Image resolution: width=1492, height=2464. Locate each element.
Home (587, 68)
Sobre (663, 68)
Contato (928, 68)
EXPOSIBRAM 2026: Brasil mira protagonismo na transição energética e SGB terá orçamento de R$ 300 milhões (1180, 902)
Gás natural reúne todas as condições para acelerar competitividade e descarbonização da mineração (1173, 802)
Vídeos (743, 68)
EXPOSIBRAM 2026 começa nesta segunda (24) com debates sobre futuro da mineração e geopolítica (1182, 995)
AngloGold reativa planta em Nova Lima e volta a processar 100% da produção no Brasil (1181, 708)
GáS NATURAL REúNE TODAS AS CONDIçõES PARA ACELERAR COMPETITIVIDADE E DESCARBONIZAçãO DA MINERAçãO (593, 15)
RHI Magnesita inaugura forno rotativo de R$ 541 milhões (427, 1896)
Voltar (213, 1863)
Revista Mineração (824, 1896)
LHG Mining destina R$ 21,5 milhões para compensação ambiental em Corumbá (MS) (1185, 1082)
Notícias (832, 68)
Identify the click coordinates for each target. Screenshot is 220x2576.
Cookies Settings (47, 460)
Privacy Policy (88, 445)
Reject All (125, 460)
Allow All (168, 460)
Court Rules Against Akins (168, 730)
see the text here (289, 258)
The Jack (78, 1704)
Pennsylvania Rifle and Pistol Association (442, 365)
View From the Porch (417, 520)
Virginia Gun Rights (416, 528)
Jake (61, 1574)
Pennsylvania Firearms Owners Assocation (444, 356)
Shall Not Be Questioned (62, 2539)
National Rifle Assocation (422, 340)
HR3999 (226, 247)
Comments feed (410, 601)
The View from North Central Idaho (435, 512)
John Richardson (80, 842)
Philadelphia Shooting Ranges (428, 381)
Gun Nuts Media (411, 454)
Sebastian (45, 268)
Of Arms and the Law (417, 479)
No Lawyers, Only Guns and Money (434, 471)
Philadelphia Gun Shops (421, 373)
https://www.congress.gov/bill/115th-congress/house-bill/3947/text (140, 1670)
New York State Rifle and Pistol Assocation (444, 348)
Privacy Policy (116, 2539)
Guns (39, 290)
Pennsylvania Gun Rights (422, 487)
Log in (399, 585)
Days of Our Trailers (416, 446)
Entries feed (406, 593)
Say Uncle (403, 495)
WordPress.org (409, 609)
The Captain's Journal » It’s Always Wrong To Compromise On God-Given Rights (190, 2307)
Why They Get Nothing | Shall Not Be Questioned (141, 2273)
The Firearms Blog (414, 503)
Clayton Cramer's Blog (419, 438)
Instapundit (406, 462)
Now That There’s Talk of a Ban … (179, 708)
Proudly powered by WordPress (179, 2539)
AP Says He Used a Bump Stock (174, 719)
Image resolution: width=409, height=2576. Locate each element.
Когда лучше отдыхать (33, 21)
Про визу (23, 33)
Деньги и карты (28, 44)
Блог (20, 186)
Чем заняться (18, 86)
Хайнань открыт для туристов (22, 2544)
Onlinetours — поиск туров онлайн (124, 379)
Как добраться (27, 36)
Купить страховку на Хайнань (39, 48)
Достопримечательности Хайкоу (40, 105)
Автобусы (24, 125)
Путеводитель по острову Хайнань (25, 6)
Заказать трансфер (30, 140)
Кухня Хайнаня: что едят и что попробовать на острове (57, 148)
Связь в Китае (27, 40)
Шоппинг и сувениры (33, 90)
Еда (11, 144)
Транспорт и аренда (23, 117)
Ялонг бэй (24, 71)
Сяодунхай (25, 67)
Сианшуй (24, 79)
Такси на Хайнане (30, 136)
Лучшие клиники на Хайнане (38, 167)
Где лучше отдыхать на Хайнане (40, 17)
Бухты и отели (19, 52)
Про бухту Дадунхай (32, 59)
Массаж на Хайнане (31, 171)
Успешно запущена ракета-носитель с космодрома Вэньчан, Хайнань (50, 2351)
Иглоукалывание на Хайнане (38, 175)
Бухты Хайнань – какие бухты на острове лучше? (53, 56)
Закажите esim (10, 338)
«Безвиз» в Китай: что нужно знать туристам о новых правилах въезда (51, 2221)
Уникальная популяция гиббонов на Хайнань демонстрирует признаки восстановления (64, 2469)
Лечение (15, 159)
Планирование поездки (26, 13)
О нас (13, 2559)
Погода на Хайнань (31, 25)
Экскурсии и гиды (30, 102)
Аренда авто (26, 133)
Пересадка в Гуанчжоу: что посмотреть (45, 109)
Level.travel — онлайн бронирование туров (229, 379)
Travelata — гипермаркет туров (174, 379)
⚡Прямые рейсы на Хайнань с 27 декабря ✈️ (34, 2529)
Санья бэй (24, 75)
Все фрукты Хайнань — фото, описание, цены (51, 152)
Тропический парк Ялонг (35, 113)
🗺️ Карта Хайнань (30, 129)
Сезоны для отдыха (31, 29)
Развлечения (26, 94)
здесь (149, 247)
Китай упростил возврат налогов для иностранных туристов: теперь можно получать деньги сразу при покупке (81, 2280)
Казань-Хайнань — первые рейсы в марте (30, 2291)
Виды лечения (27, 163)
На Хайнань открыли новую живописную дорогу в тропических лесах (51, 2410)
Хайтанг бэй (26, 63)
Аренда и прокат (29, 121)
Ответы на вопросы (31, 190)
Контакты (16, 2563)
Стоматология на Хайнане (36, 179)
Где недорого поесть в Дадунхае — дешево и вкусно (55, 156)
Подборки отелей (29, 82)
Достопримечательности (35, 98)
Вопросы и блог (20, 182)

[WHAT YOU ARE ASKED TO DO]
Select all lines in the listing that include the word "width".

[SOLVED PROBLEM]
Image resolution: width=1492, height=2464. Locate each element.
Image resolution: width=409, height=2576. Locate each element.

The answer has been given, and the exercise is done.